TASK TO COMPLETE — Your output should consist of the lines from the first line of the records below through the one with "[Open Search Bar] (224, 9)", exactly, minus the pictures.

-- DATA follows --

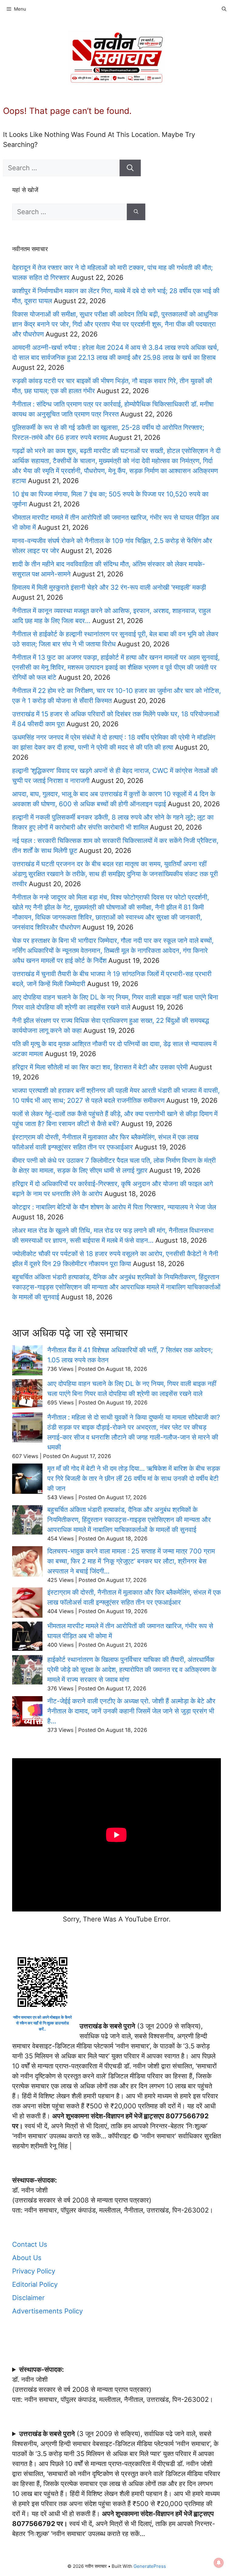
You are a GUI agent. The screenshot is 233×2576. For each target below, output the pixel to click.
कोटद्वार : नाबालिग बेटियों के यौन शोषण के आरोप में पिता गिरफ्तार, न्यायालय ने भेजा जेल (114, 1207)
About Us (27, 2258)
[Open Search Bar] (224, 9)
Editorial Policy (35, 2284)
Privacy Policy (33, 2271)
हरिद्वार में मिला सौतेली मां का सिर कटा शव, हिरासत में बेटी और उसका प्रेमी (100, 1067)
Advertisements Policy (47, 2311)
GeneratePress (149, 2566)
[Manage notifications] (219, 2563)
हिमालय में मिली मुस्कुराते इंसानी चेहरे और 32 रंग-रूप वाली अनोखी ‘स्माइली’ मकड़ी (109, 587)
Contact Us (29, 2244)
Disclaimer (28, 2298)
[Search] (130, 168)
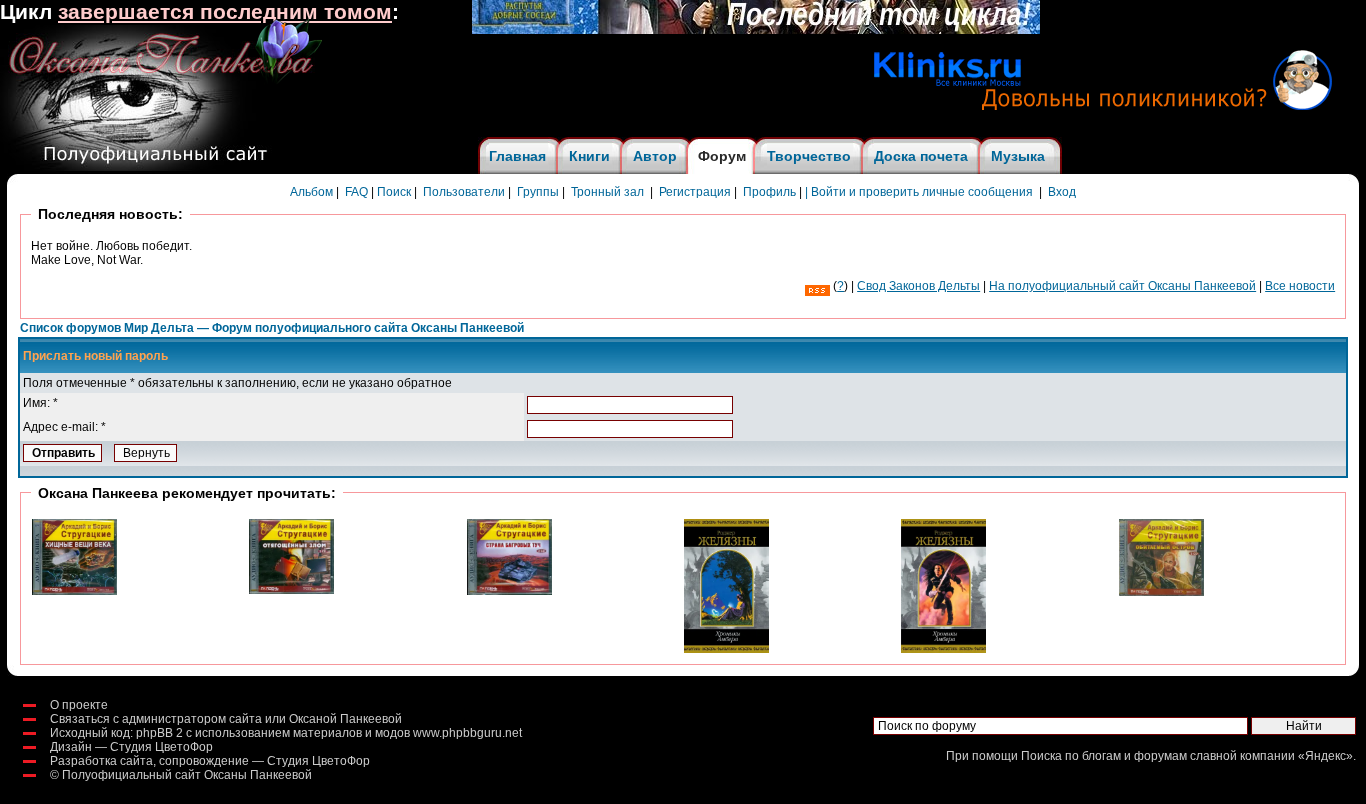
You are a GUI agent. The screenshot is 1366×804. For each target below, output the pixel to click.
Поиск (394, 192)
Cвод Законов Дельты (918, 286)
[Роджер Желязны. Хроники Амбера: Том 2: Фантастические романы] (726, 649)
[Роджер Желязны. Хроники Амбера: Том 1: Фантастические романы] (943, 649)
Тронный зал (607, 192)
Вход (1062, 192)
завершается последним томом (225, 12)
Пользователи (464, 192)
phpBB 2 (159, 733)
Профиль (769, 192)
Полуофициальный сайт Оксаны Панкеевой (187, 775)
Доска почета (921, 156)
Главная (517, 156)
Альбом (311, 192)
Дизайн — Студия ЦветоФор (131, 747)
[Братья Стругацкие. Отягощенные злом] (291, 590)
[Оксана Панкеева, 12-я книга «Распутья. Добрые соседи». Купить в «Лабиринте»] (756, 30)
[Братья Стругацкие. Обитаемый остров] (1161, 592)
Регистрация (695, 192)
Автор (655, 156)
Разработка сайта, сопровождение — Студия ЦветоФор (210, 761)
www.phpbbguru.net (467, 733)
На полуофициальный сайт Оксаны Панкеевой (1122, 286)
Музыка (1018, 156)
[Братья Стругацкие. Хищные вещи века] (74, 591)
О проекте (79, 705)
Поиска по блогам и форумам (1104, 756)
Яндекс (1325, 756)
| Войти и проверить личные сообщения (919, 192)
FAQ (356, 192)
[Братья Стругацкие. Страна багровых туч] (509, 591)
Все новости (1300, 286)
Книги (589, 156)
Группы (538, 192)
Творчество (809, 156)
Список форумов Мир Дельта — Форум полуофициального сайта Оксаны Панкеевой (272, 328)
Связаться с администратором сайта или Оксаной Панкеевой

-- DATA concluded --

EXERCISE SOLUTION —
You are a GUI agent. The screenshot is 233×2576. For each target below, output the pixel to click.
कोटद्वार : नाबालिग बेटियों के यौन शोषण के आरोप में पिता गिरफ्तार, न्यायालय ने भेजा जेल (114, 1207)
About Us (27, 2258)
[Open Search Bar] (224, 9)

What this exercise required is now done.